Evangelical leaders who voted for Donald Trump have been subjected to a fresh wave of mockery after he (and first lady Melania) failed to recite the Apostles’ Creed at the funeral for President George H. W. Bush. As the Huffington Post headline declared, “Every President Recited The Apostles’ Creed Except Trump, And People Definitely Noticed.”
Songwriter and recording artist Richard Marx tweeted, “Hey @Franklin_Graham here’s your ‘evangelical president’ NOT reciting the Apostles’ Creed at the funeral of your father’s friend. Maybe he thinks it’s the name of the next movie with Stallone and Michael B. Jordan.”
Or, as stated in the concise tweet of CNN commentator Keith Boykin, “This is your ‘Christian’ evangelical president.”
But this neither concerns me nor surprises me, since I didn’t vote for Donald Trump because I thought he was an evangelical Christian. I voted for him because I thought (or, at least hoped) that he would be a friend of evangelical Christians. I voted for him because I thought (or, at least hoped) that he would be sympathetic to the things that were important to us.
In that regard, I have not been disappointed. To the contrary, I have been happily surprised.
During the presidential campaign, did I take Trump’s references to the Scriptures seriously? No.
Was it meaningful to me when he held up his family Bible at his rallies? Absolutely not.
Did it surprise me when he really couldn’t quote a single, favorite verse? Not in the least.
And that’s why it didn’t surprise me when he remained silent during the recitation of the Apostles’ Creed.
As to why he was silent, God knows.
Perhaps he didn’t want to put on a religious show.
Perhaps he was committed to being totally quiet and out of the way during the Bush funeral.
Perhaps he was unfamiliar with the words.
Perhaps he’s not a true Christian and so had no interest in making the statement of faith.
To repeat: God knows why he didn’t recite the creed.
But, to repeat: His silence is of no material concern to me, since I would rather have a president who kept his promises to evangelicals and didn’t worship publicly than a public worshiper who broke his promises to us.
Would it be even better to have a fervent, committed, steady, mature, evangelical Christian who was as strong and determined as President Trump?
Absolutely, and we continue to pray for God to work in his life.
But, not only is Donald Trump not our Savior (as I’ve said endlessly for months). He is neither our model Christian leader nor our model Christian example.
At best, he is a work in progress (as all of us are, to one extent or another). And, that being the case, I see no reason why he should put on an outward religious show.
Again, it is certainly proper protocol to participate outwardly in the religious rites at a funeral service. And, to my knowledge, there’s nothing in the Apostles’ Creed with which Trump would disagree.
But what if his silence had nothing to do with his faith or the lack thereof? What if, again, it had to do with him being quiet for other reasons? After all, his very presence at the funeral was a delicate matter.
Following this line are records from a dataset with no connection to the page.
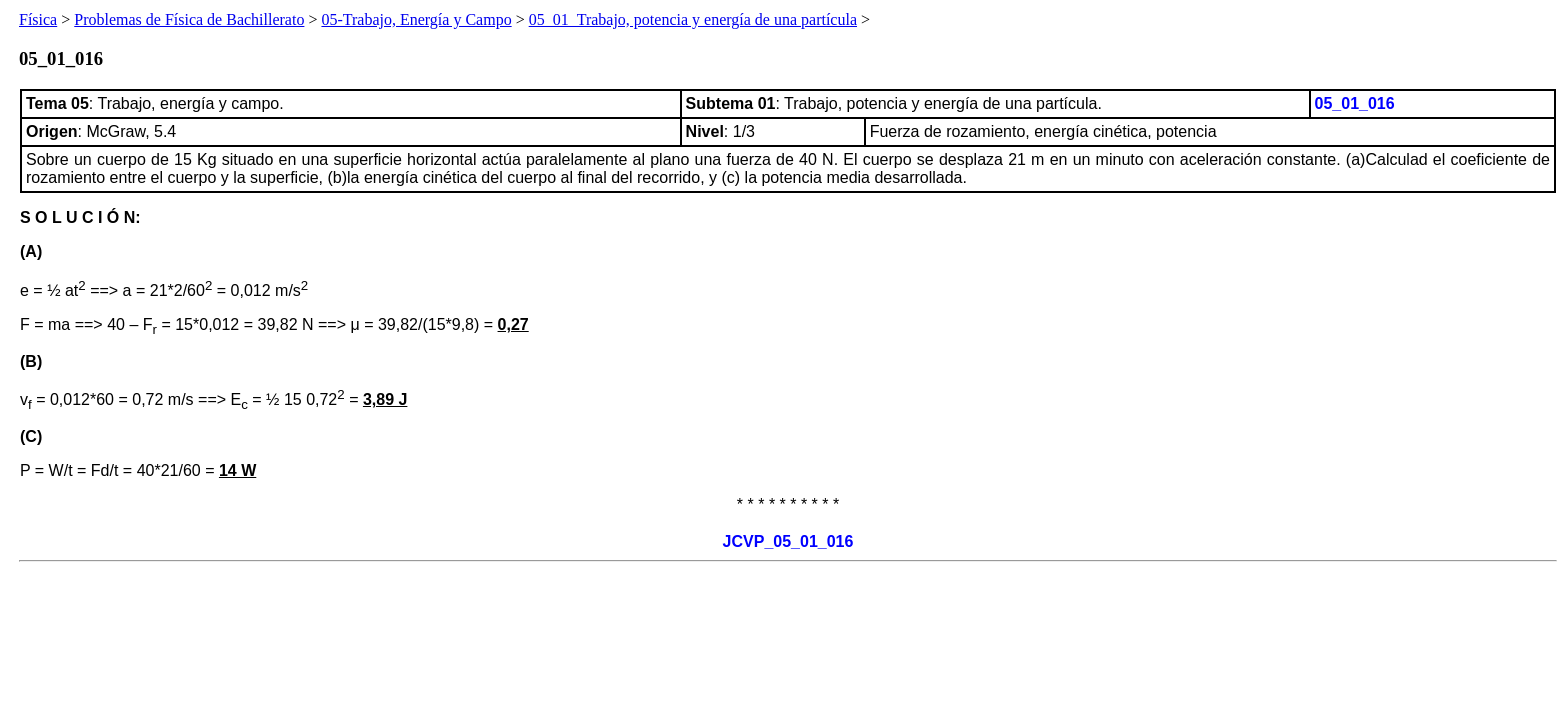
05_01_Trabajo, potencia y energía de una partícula (693, 19)
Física (38, 19)
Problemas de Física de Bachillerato (189, 19)
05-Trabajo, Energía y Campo (416, 19)
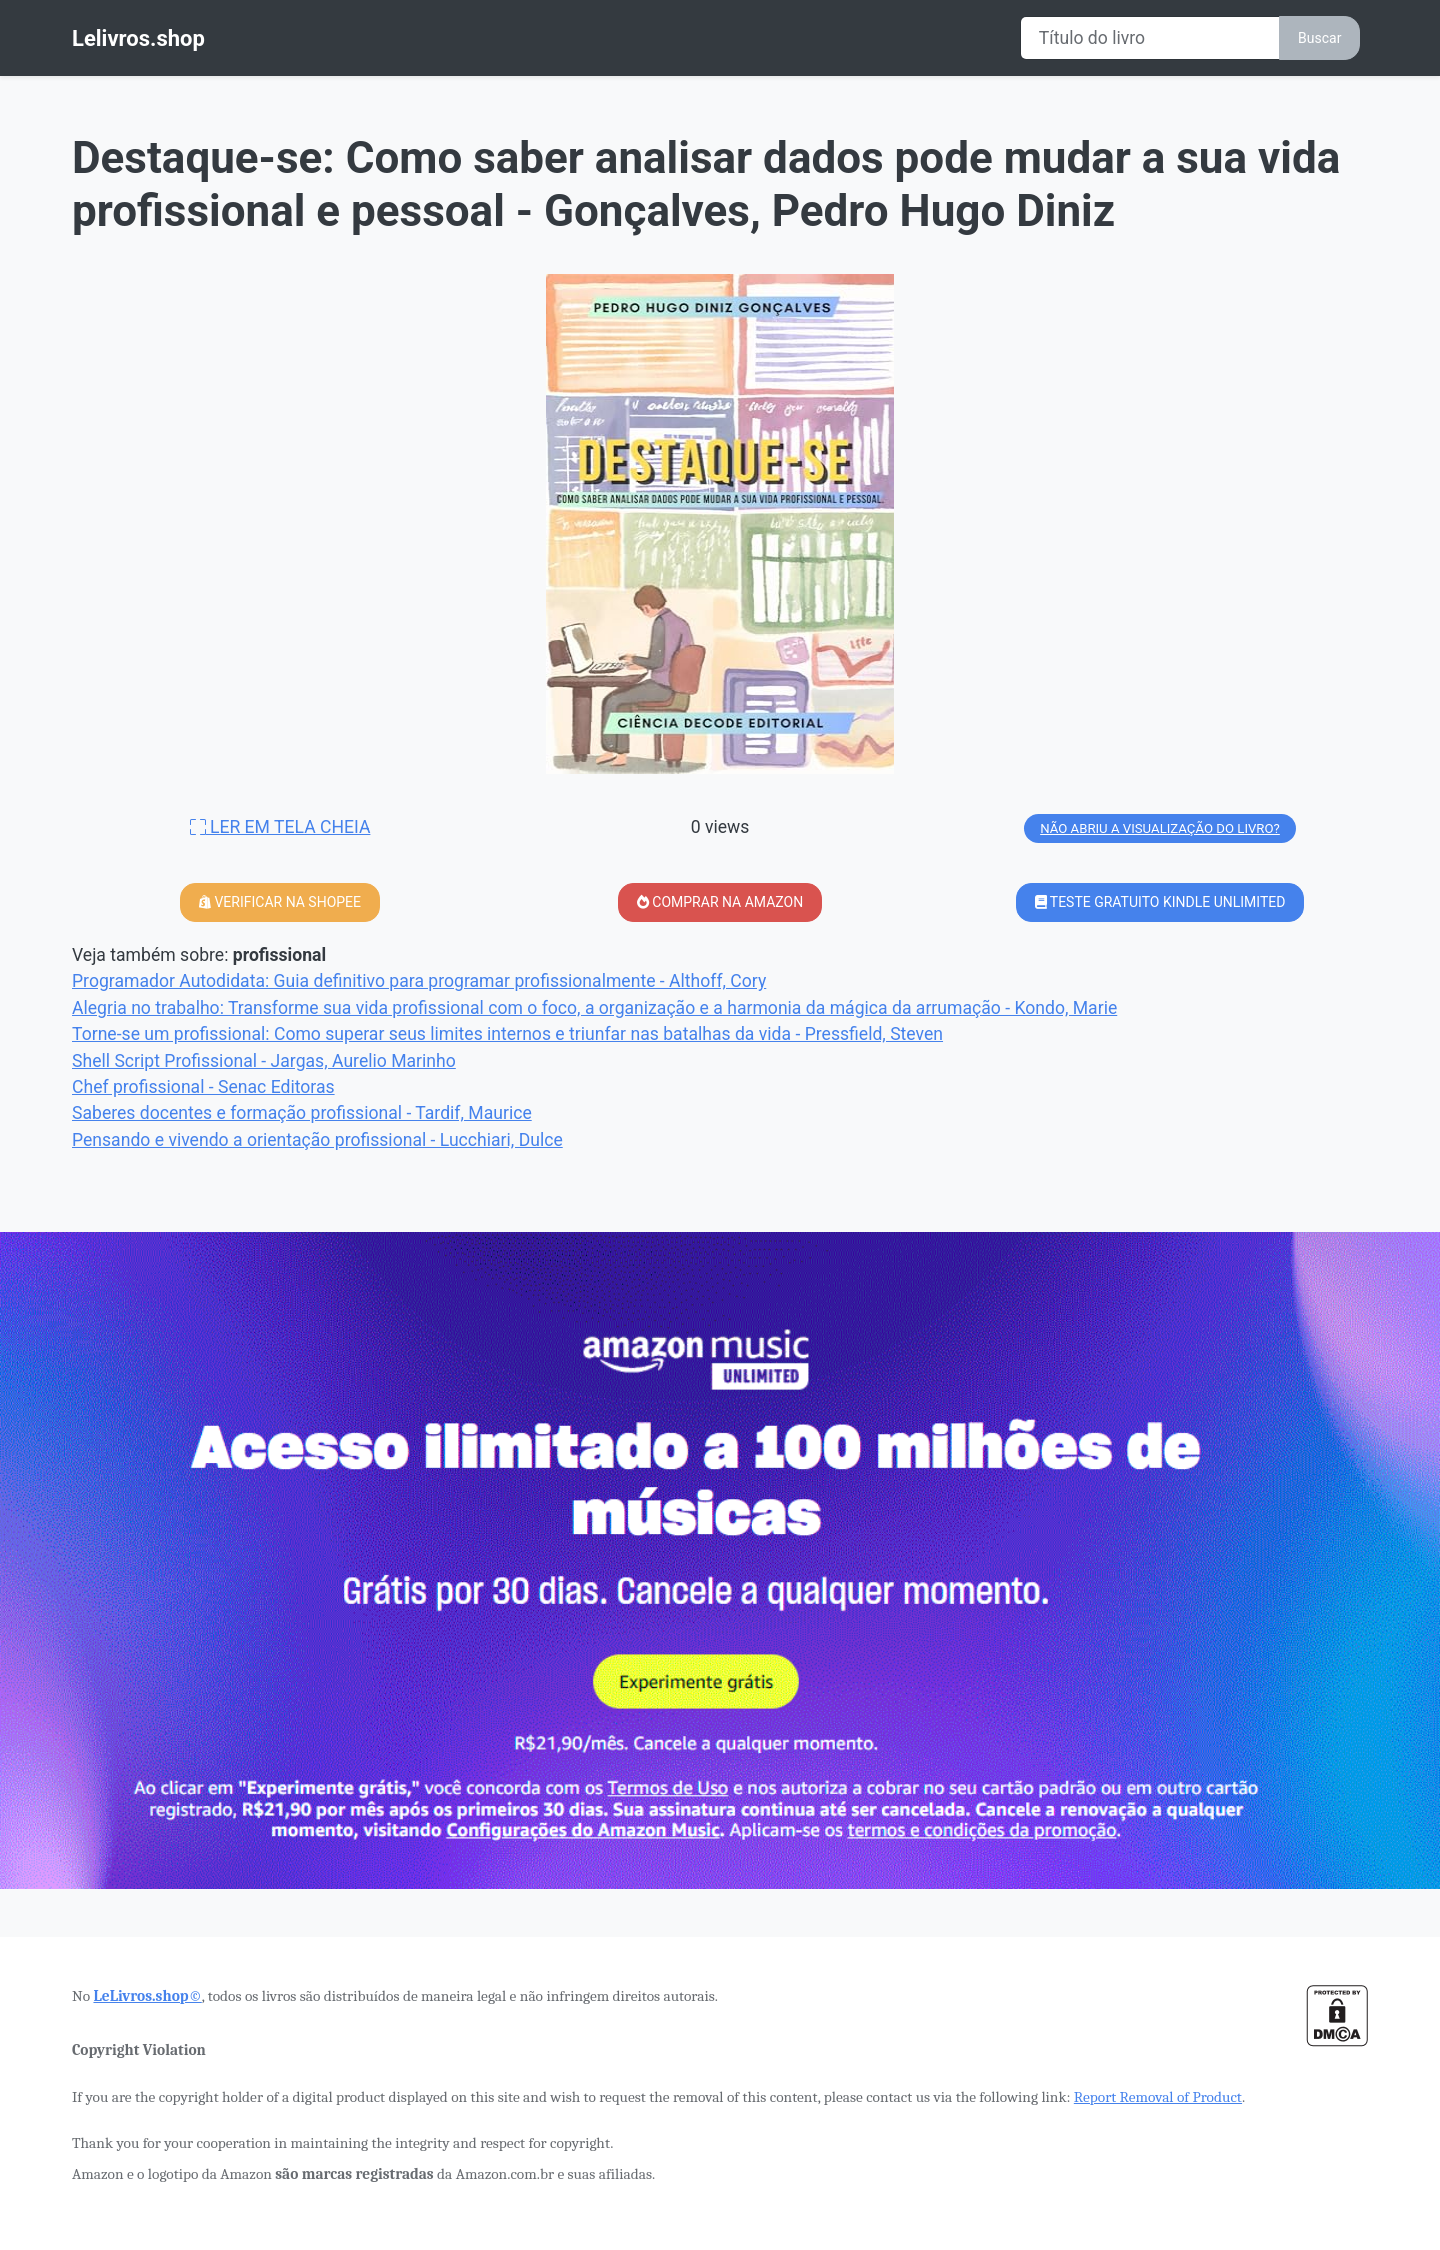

Or, to come at this from a different angle, what if, instead of being silent, he had sung the hymns with gusto and recited the Creed with full-throated enthusiasm? Would not the same critics now mock him for his religious display? “Just look at that hypocrite! Who does he think he’s fooling?”
Either way, he’d receive his fair share of criticism, as would those who voted for him.
But even if it was the worst case scenario, namely, that he was silent because he is not a true believer in Jesus, that would only confirm the “Cyrus” prophecies about him. (Namely, that God raised him up for His own good purposes, despite the fact that Trump himself did not know God, just as he raised up Cyrus, who was an idol-worshiping pagan king. See Isaiah 45:1-4, and note carefully the last words of v. 4)
To be clear, I have said for more than three years that we make a mistake when, as evangelicals, we present the president as “Saint Donald” or when we whitewash his worst words. We can support him and pray for him without being puppets and lackeys. We can stand with him while expressing our disagreement and differences.
But as long as he continues to nominate pro-life justices and push back against LGBT extremism and fight for our religious liberties and combat radical Islam and stand with Israel (among other things), he has my ongoing support.
And that holds true whether he himself is a genuine Christian or not.